Source document:
--------

For instance, you can store old data that isn’t referenced very often on slower drives, or perhaps on drives that have better read performance and less write performance (since this data doesn’t change), whereas you can keep your current data on drives with good overall read/write performance.

Partitioning in SQL Server, however, is an Enterprise Edition feature, and as such, may not be available to you if you haven’t got the budget.

Partitioned views

Luckily, you can create your own partitioning. It isn’t quite as flexible, but it can be just as powerful if you know what you’re doing. Microsoft calls this partitioned views. In essence, you have to manually design tables that represent each “partition”, and then bunch all those tables together using UNION ALL operators in a view. This view is your “partitioned view”, and it works in many ways like a partitioned table would.

Here’s an example of a very basic partitioned view. It partitions sales facts into three different tables. One table holds data for the current month, one for the current year (except the current month) and the thirds holds history facts, i.e. for previous years.

--- History
CREATE TABLE FACT.sales_history (
    [date]    date NOT NULL,
    dim1      int NOT NULL,
    dim2      int NOT NULL,
    dim3      int NOT NULL,
    dim4      int NOT NULL,
    amount1   numeric(10, 2) NOT NULL,
    amount2   numeric(10, 2) NOT NULL,
    CONSTRAINT PK_sales_history
        PRIMARY KEY CLUSTERED ([date], dim1, dim2, dim3, dim4)
) ON [PRIMARY];

--- Current year
CREATE TABLE FACT.sales_thisyear (
    [date]    date NOT NULL,
    dim1      int NOT NULL,
    dim2      int NOT NULL,
    dim3      int NOT NULL,
    dim4      int NOT NULL,
    amount1   numeric(10, 2) NOT NULL,
    amount2   numeric(10, 2) NOT NULL,
    CONSTRAINT PK_sales_thisyear
        PRIMARY KEY CLUSTERED ([date], dim1, dim2, dim3, dim4)
) ON [PRIMARY];

--- Current month
CREATE TABLE FACT.sales_thismonth (
    [date]    date NOT NULL,
    dim1      int NOT NULL,
    dim2      int NOT NULL,
    dim3      int NOT NULL,
    dim4      int NOT NULL,
    amount1   numeric(10, 2) NOT NULL,
    amount2   numeric(10, 2) NOT NULL,
    CONSTRAINT PK_sales_thismonth
        PRIMARY KEY CLUSTERED ([date], dim1, dim2, dim3, dim4)
) ON [PRIMARY];

With this solution, you can define a file group for each table, just like you would assign file groups to partitions. In this example, I’ve put all three tables in the PRIMARY filegroup. Rounding off the creation is a view that unions all these tables:

CREATE VIEW FACT.sales
WITH SCHEMABINDING
AS

SELECT [date], dim1, dim2, dim3, dim4, amount1, amount2
FROM FACT.sales_history
UNION ALL
SELECT [date], dim1, dim2, dim3, dim4, amount1, amount2
FROM FACT.sales_thisyear
UNION ALL
SELECT [date], dim1, dim2, dim3, dim4, amount1, amount2
FROM FACT.sales_thismonth

GO

Ok, those are the basics, but you’ll need a few more things to make this run smoothly.

CHECK constraints

For this to be a partitioned view and not just a bunch of tables with UNION ALLs between, you’ll need to define what’s in each table. If you were to compare this solution to a partitioned table, you’d already have the partition scheme in place (which tables hold the data, and what file groups those tables reside on), but no partition function (i.e. which partition contains what data). We’re going to need some way of determining which data goes in what base table.

--------

Instructions:
A - According to the SQL Server partitioning text, which edition includes the partitioning feature?
B - Name every table that the SQL Server partitioning text creates with a CREATE TABLE statement.
C - Please write the next part of the SQL Server partitioning text, picking up after its final sentence.
The listing that follows has no connection to the SQL Server partitioning text.

Available data:
--------

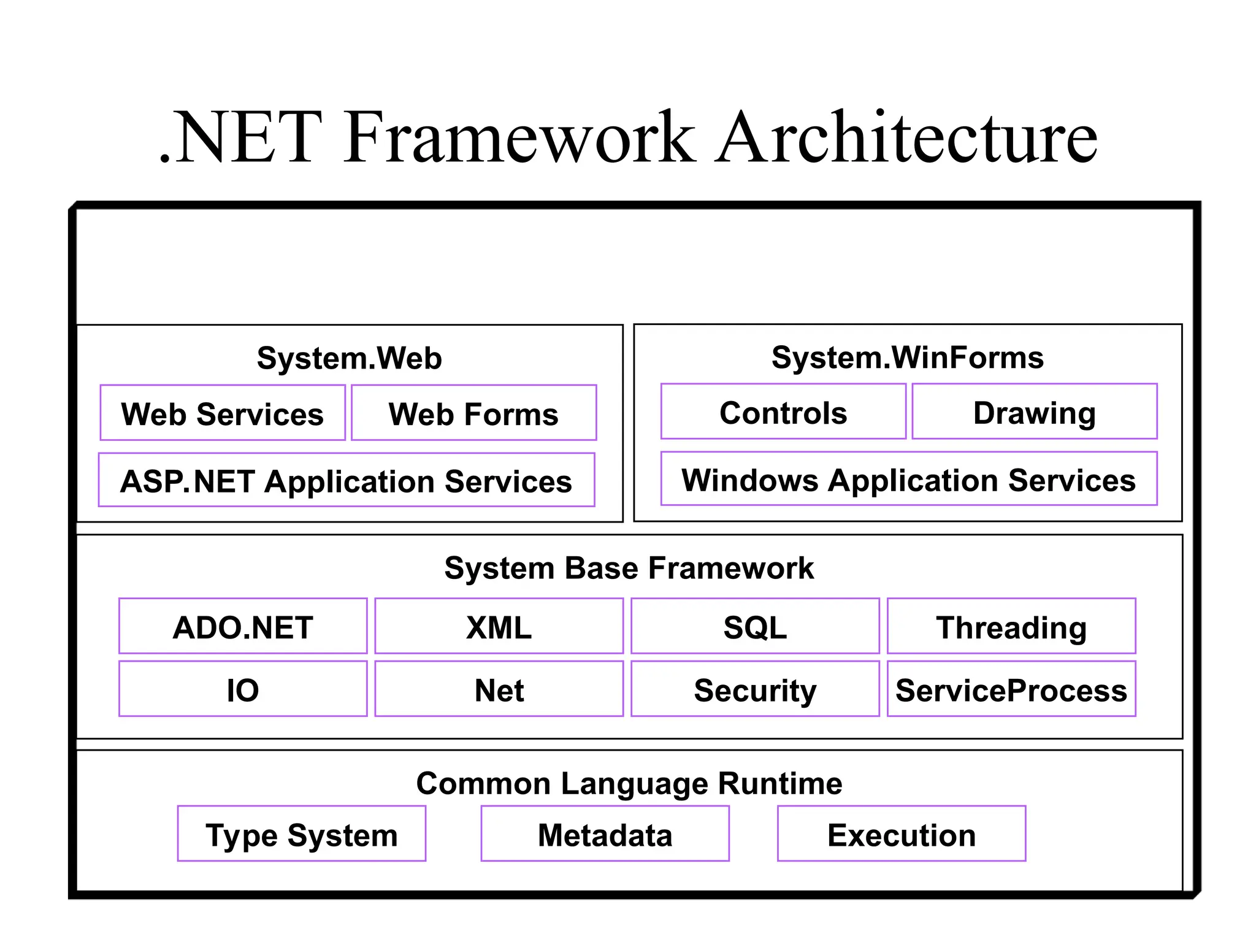Screen dimensions: 1256x942
Task: Select the Threading box
Action: [x=1011, y=626]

--------

Exercise results:
A - Enterprise Edition.

B - FACT.sales_history, FACT.sales_thisyear, FACT.sales_thismonth

C -
This is done using CHECK constraints. Like the name implies, they are constraint mechanisms that enforce a certain business logic on each row in the table. But the SQL Server query optimizer also uses these constraints to improve queries, because they provide hints of what kind of data is stored in the table. In this case, we want to make sure that for instance the fact_thismonth table only contains data for the current month.

Here are some check constraints that we’re going to apply to the table.

--- History table contains 2013 and backward:
ALTER TABLE FACT.sales_history
    ADD CONSTRAINT CHK_sales_history_date
        CHECK ([date]<{d '2014-01-01'});

--- "This year" is data from 2014, but prior to august.
ALTER TABLE FACT.sales_thisyear
    ADD CONSTRAINT CHK_sales_thisyear_date
        CHECK ([date]>={d '2014-01-01'} AND [date]<{d '2014-08-01'});

--- "This month" is data from august 2014.
ALTER TABLE FACT.sales_thismonth
    ADD CONSTRAINT CHK_sales_thismonth_date
        CHECK ([date]>={d '2014-08-01'} AND [date]<{d '2014-09-01'});

If you were to run the following example SELECT query on the partitioned view before and after we’ve put these check constraints in place, you would get two radically different query plans.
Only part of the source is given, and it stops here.